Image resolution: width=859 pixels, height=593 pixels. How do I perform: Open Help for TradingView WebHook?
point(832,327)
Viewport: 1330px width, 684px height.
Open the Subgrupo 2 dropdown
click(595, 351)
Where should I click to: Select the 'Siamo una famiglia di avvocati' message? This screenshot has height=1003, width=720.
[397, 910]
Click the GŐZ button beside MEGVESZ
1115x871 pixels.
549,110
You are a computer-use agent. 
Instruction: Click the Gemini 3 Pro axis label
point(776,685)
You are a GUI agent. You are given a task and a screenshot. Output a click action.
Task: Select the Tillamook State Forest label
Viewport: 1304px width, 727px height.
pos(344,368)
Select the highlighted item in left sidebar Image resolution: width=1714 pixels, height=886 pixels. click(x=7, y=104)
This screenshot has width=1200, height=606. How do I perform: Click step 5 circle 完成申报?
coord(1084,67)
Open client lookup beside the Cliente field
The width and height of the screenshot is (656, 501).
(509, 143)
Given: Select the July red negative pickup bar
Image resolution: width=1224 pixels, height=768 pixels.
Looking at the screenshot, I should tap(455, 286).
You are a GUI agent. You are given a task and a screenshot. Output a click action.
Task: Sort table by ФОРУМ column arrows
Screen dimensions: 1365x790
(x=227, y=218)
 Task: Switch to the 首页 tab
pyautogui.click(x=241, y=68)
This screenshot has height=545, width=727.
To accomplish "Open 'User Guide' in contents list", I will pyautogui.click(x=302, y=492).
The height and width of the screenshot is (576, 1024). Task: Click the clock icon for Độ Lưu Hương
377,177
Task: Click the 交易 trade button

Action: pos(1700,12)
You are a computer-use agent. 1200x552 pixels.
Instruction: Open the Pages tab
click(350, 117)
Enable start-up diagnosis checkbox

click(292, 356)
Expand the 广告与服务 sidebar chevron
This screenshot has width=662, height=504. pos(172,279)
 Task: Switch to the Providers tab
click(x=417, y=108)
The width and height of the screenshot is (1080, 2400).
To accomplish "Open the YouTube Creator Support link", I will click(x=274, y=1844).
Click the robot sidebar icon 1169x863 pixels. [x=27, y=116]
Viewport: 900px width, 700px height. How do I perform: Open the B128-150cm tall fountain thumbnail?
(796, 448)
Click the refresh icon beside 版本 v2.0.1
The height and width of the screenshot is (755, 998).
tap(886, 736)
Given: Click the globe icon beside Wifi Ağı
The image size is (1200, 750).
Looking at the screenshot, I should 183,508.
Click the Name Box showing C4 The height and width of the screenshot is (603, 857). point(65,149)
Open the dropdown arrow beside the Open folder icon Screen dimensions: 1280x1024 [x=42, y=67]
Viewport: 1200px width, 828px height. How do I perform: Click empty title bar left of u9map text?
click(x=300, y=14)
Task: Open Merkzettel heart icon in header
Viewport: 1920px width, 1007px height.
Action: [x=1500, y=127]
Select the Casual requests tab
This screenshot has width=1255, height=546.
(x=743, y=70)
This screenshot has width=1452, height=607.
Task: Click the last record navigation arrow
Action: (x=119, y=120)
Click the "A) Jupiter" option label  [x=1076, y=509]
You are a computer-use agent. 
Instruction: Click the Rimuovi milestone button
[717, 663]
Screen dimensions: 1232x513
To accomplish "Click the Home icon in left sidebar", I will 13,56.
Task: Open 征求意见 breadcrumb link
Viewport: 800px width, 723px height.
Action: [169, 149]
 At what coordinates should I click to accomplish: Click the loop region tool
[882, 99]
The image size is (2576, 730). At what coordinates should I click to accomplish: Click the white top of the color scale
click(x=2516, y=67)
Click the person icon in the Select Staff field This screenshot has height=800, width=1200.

==================================================

Exercise directions: Reproduce the whole listing without changing anything.

Solved exercise:
Image resolution: width=859 pixels, height=593 pixels. How do I perform: Open Help for TradingView WebHook?
point(832,327)
Viewport: 1330px width, 684px height.
Open the Subgrupo 2 dropdown
click(595, 351)
Where should I click to: Select the 'Siamo una famiglia di avvocati' message? This screenshot has height=1003, width=720.
[397, 910]
Click the GŐZ button beside MEGVESZ
1115x871 pixels.
549,110
You are a computer-use agent. 
Instruction: Click the Gemini 3 Pro axis label
point(776,685)
You are a GUI agent. You are given a task and a screenshot. Output a click action.
Task: Select the Tillamook State Forest label
Viewport: 1304px width, 727px height.
pos(344,368)
Select the highlighted item in left sidebar Image resolution: width=1714 pixels, height=886 pixels. click(x=7, y=104)
This screenshot has width=1200, height=606. How do I perform: Click step 5 circle 完成申报?
coord(1084,67)
Open client lookup beside the Cliente field
The width and height of the screenshot is (656, 501).
(509, 143)
Given: Select the July red negative pickup bar
Image resolution: width=1224 pixels, height=768 pixels.
Looking at the screenshot, I should tap(455, 286).
You are a GUI agent. You are given a task and a screenshot. Output a click action.
Task: Sort table by ФОРУМ column arrows
Screen dimensions: 1365x790
(x=227, y=218)
 Task: Switch to the 首页 tab
pyautogui.click(x=241, y=68)
This screenshot has height=545, width=727.
To accomplish "Open 'User Guide' in contents list", I will pyautogui.click(x=302, y=492).
The height and width of the screenshot is (576, 1024). Task: Click the clock icon for Độ Lưu Hương
377,177
Task: Click the 交易 trade button

Action: pos(1700,12)
You are a computer-use agent. 1200x552 pixels.
Instruction: Open the Pages tab
click(350, 117)
Enable start-up diagnosis checkbox

click(292, 356)
Expand the 广告与服务 sidebar chevron
This screenshot has width=662, height=504. pos(172,279)
 Task: Switch to the Providers tab
click(x=417, y=108)
The width and height of the screenshot is (1080, 2400).
To accomplish "Open the YouTube Creator Support link", I will click(x=274, y=1844).
Click the robot sidebar icon 1169x863 pixels. [x=27, y=116]
Viewport: 900px width, 700px height. How do I perform: Open the B128-150cm tall fountain thumbnail?
(796, 448)
Click the refresh icon beside 版本 v2.0.1
The height and width of the screenshot is (755, 998).
tap(886, 736)
Given: Click the globe icon beside Wifi Ağı
The image size is (1200, 750).
Looking at the screenshot, I should 183,508.
Click the Name Box showing C4 The height and width of the screenshot is (603, 857). point(65,149)
Open the dropdown arrow beside the Open folder icon Screen dimensions: 1280x1024 [x=42, y=67]
Viewport: 1200px width, 828px height. How do I perform: Click empty title bar left of u9map text?
click(x=300, y=14)
Task: Open Merkzettel heart icon in header
Viewport: 1920px width, 1007px height.
Action: [x=1500, y=127]
Select the Casual requests tab
This screenshot has width=1255, height=546.
(x=743, y=70)
This screenshot has width=1452, height=607.
Task: Click the last record navigation arrow
Action: (x=119, y=120)
Click the "A) Jupiter" option label  [x=1076, y=509]
You are a computer-use agent. 
Instruction: Click the Rimuovi milestone button
[717, 663]
Screen dimensions: 1232x513
To accomplish "Click the Home icon in left sidebar", I will 13,56.
Task: Open 征求意见 breadcrumb link
Viewport: 800px width, 723px height.
Action: [169, 149]
 At what coordinates should I click to accomplish: Click the loop region tool
[882, 99]
The image size is (2576, 730). At what coordinates should I click to accomplish: Click the white top of the color scale
click(x=2516, y=67)
Click the person icon in the Select Staff field This screenshot has height=800, width=1200.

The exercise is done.